Colliers
Colliers is a company.
Financial History
Leadership Team
Key people at Colliers.
Colliers is a company.
Key people at Colliers.
Key people at Colliers.
Colliers International Group Inc. (CIGI) is a global diversified professional services and investment management company operating in commercial real estate, engineering, and alternative investments.[3][2] It provides services across the built asset lifecycle, including real estate transaction advisory, property management, valuation, engineering consulting, project management, and investment management through platforms like Harrison Street Asset Management, serving corporations, financial institutions, pension funds, governments, and individuals.[3] With $5.5 billion in annual revenues, 24,000 professionals across numerous countries, and $108 billion in assets under management, Colliers has delivered approximately 20% compound annual returns to shareholders over 30 years via its "Colliers Way" strategy of internal growth, acquisitions (76 in the last decade), and an enterprising culture.[3][2]
While not a traditional investment firm focused on startups, Colliers influences the real asset and infrastructure ecosystem through its investment management arm, which generates recurring fees from long-dated funds in alternatives, infrastructure, traditional real estate, and credit, alongside engineering services for sectors like transportation, healthcare, and utilities.[3]
Colliers traces its roots to 1898 with the founding of Macaulay Nicolls in Vancouver, Canada, amid late 19th-century economic growth, laying early groundwork in real estate services.[1] The "Colliers" brand emerged in 1976 in Australia via the merger of three commercial property firms, with key figures including Robert (specific last name not detailed in sources), marking a strategic push into consolidated property services.[4][1] Expansion accelerated with a U.S. entry via a Seattle office in 1984 and a merger with American Realty Services Group in 1985.[1]
Key milestones include unifying international franchises under the Colliers brand in 2010, separating from FirstService Corporation in 2015 to trade independently on NASDAQ and TSX (CIGI), adding an Investment Management segment in 2016, and Engineering in 2020, evolving from a real estate services firm into a diversified global player.[1][2]
Colliers rides the trend of digitization and sustainability in built assets, integrating technology into real estate services, engineering, and investment management to address complex challenges in massive end-markets like infrastructure, transportation, healthcare, and environmental projects.[3] Timing aligns with post-pandemic demand for resilient real assets, where market forces like urbanization, energy transitions, and alternative capital growth favor its diversified model amid volatile traditional sectors.[2][3] It influences the ecosystem by enabling clients— from governments to investors—with tech-enabled advisory, project delivery, and capital deployment, fostering value creation in real asset lifecycles rather than pure tech startups.[3]

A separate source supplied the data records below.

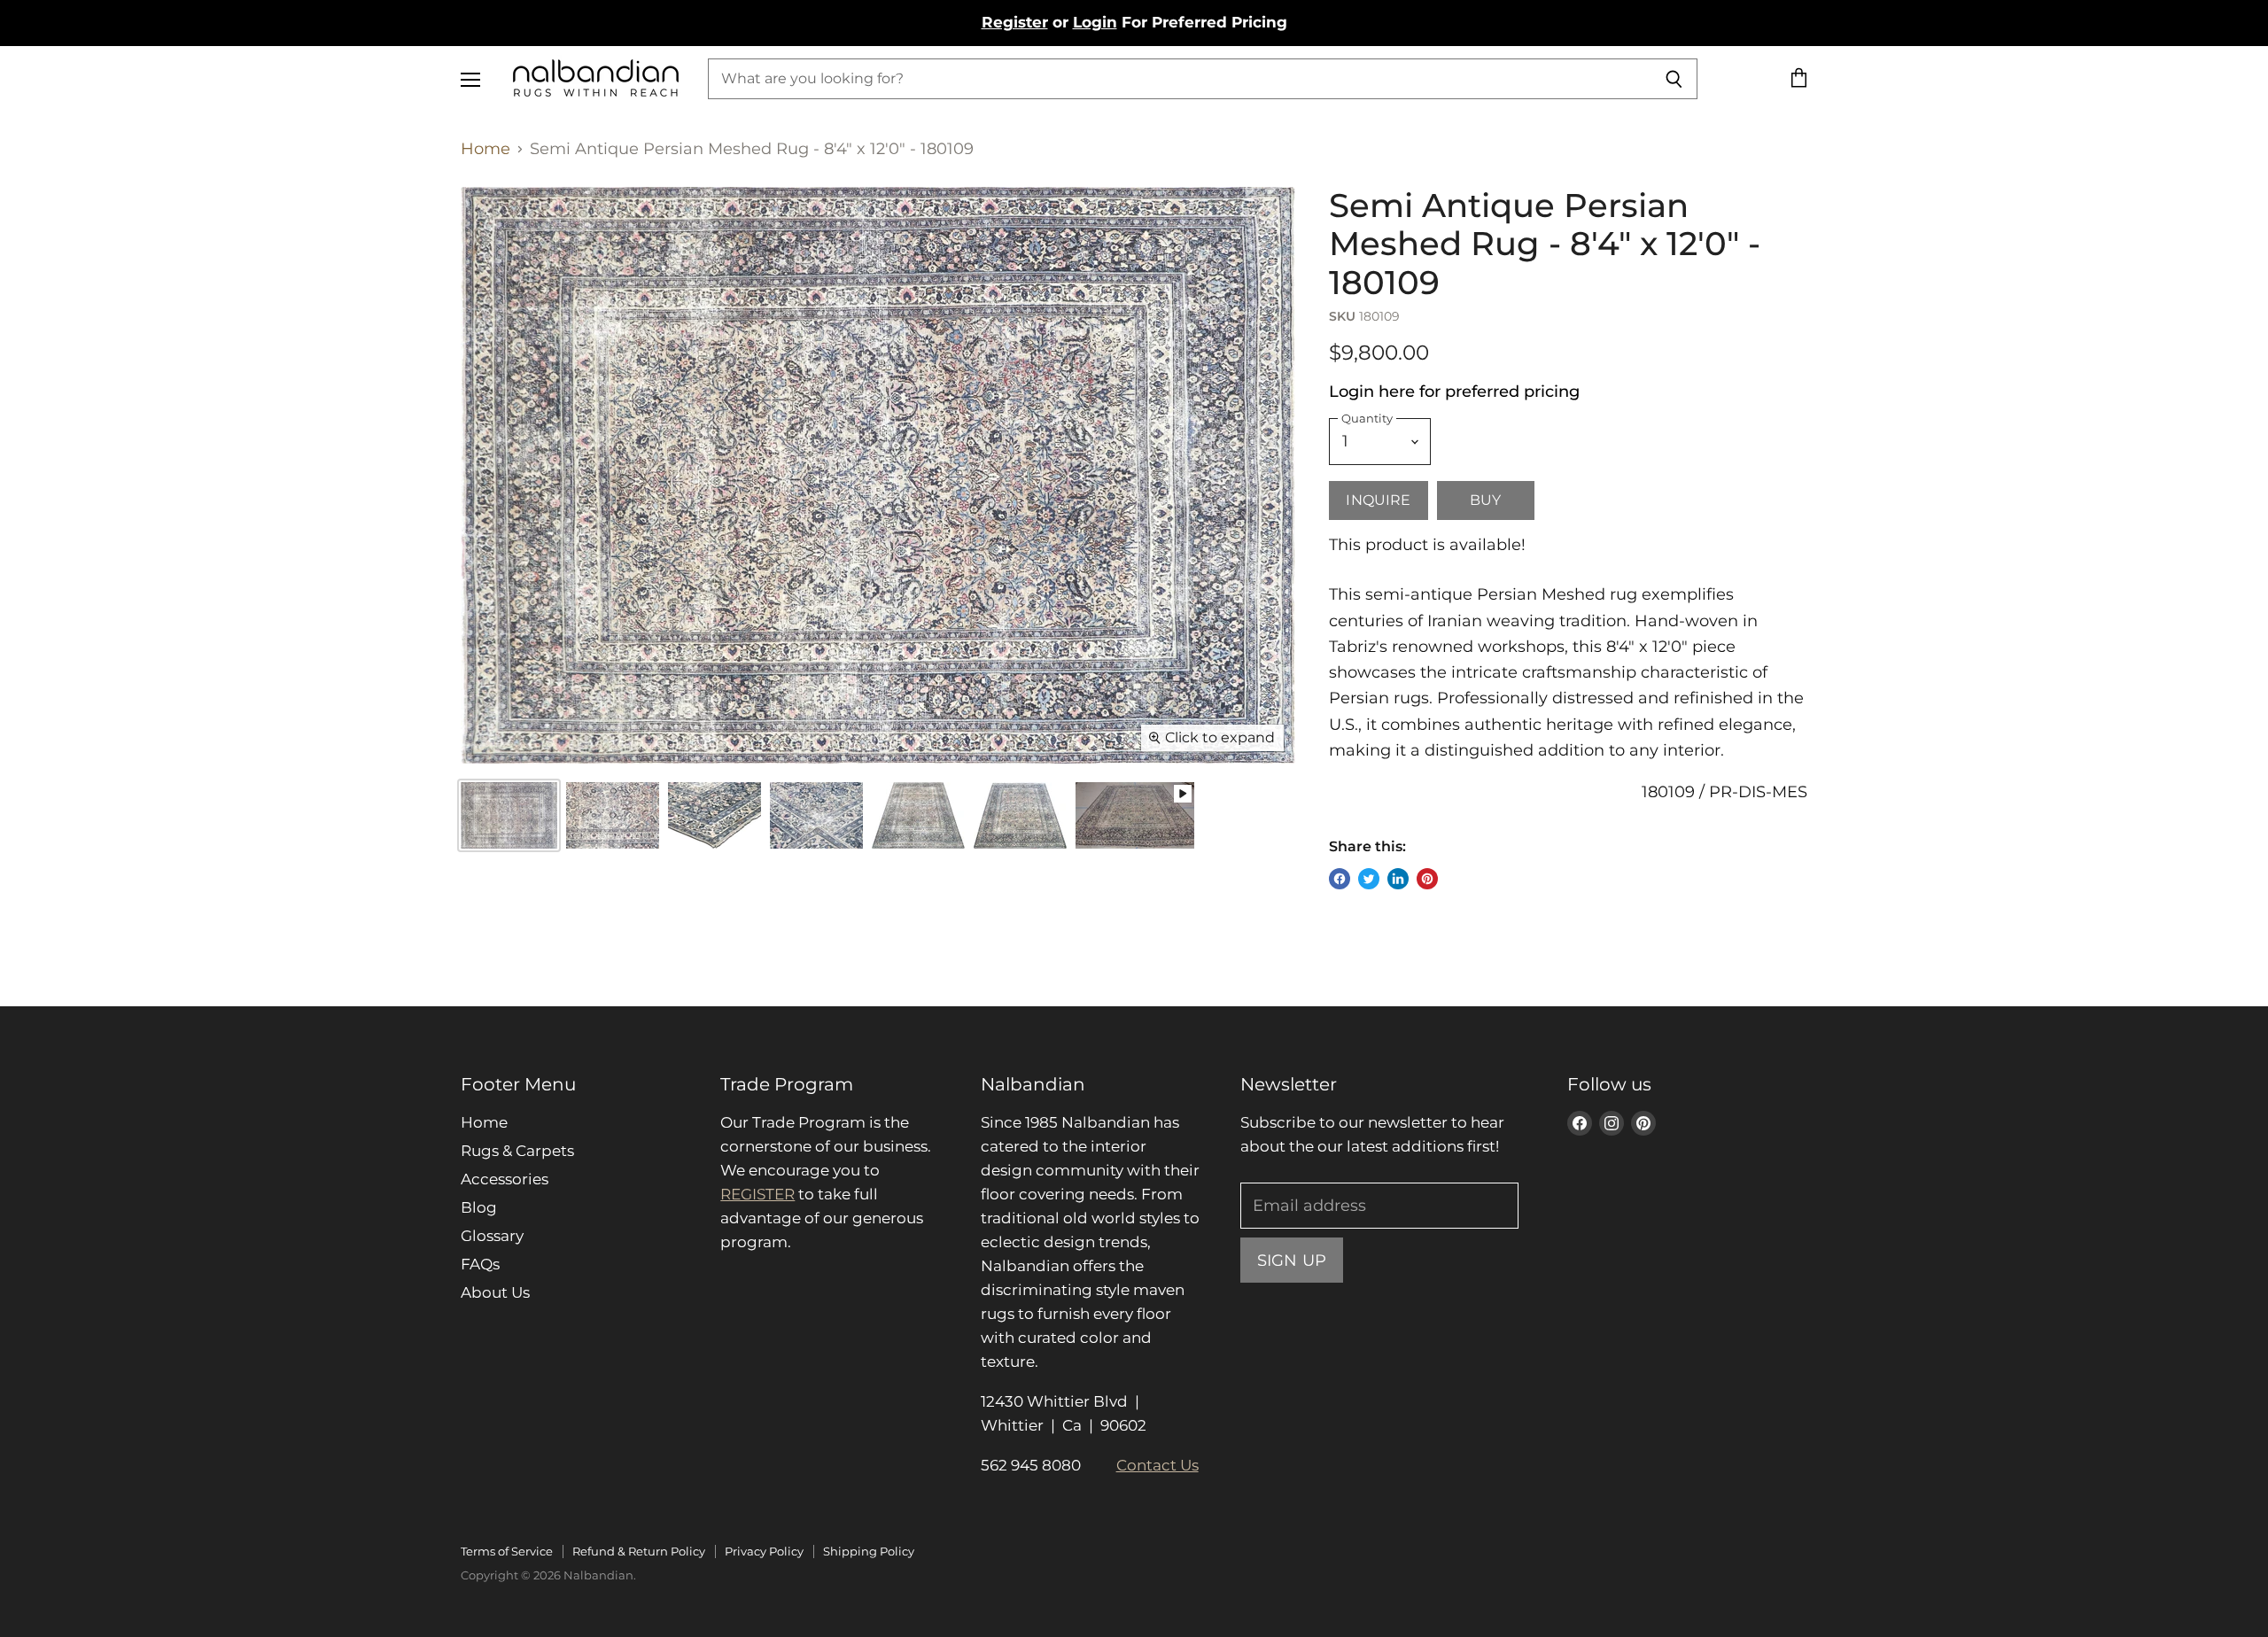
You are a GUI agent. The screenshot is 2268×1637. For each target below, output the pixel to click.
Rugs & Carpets (517, 1151)
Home (485, 149)
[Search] (1674, 78)
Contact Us (1157, 1465)
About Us (495, 1292)
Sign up (1291, 1260)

Colliers is poised for continued expansion through acquisitions and organic growth in high-prospect markets like infrastructure and alternatives, potentially scaling AUM and revenues amid rising demand for sustainable, tech-integrated real assets.[3][2] Trends like AI-driven property tech, climate-resilient engineering, and perpetual funds will shape its path, evolving its influence toward deeper integration across global asset classes. This builds on its century-plus evolution from Vancouver origins, solidifying Colliers as a resilient leader in professional services and investment management.[1][3]